(Beginning of Stored data)
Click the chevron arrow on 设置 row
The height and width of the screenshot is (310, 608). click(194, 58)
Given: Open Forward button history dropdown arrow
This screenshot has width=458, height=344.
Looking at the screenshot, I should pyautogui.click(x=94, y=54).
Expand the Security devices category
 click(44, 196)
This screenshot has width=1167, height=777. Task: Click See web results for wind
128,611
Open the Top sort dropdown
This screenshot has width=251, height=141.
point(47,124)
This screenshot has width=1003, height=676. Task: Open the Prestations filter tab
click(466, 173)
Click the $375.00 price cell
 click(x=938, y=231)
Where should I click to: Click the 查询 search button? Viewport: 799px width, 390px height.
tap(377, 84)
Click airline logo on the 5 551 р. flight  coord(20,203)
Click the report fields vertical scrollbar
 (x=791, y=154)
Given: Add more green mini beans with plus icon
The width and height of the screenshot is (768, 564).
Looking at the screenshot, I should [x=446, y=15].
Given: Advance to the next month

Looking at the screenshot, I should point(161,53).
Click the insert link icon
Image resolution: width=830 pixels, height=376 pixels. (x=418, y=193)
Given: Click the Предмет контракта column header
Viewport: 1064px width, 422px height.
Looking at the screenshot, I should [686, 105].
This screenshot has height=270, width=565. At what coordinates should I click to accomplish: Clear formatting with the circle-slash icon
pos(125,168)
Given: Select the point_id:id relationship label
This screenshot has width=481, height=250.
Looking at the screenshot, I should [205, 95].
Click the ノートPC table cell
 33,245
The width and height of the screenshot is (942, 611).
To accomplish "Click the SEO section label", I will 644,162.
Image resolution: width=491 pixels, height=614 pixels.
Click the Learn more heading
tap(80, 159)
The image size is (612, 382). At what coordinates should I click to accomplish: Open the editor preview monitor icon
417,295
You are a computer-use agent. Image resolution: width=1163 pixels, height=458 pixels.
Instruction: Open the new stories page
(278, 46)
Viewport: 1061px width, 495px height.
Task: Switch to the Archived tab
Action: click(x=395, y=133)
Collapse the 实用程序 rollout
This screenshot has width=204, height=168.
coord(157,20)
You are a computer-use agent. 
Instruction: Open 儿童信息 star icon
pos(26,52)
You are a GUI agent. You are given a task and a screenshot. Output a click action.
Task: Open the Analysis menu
(End of Stored data)
Each line, starting with the one containing "Click the Learn more heading" and ending with the last line of the records above, should be reproduced exactly.

Solved problem.
Click the Learn more heading
tap(80, 159)
The image size is (612, 382). At what coordinates should I click to accomplish: Open the editor preview monitor icon
417,295
You are a computer-use agent. Image resolution: width=1163 pixels, height=458 pixels.
Instruction: Open the new stories page
(278, 46)
Viewport: 1061px width, 495px height.
Task: Switch to the Archived tab
Action: click(x=395, y=133)
Collapse the 实用程序 rollout
This screenshot has width=204, height=168.
coord(157,20)
You are a computer-use agent. 
Instruction: Open 儿童信息 star icon
pos(26,52)
You are a GUI agent. You are given a task and a screenshot. Output a click action.
Task: Open the Analysis menu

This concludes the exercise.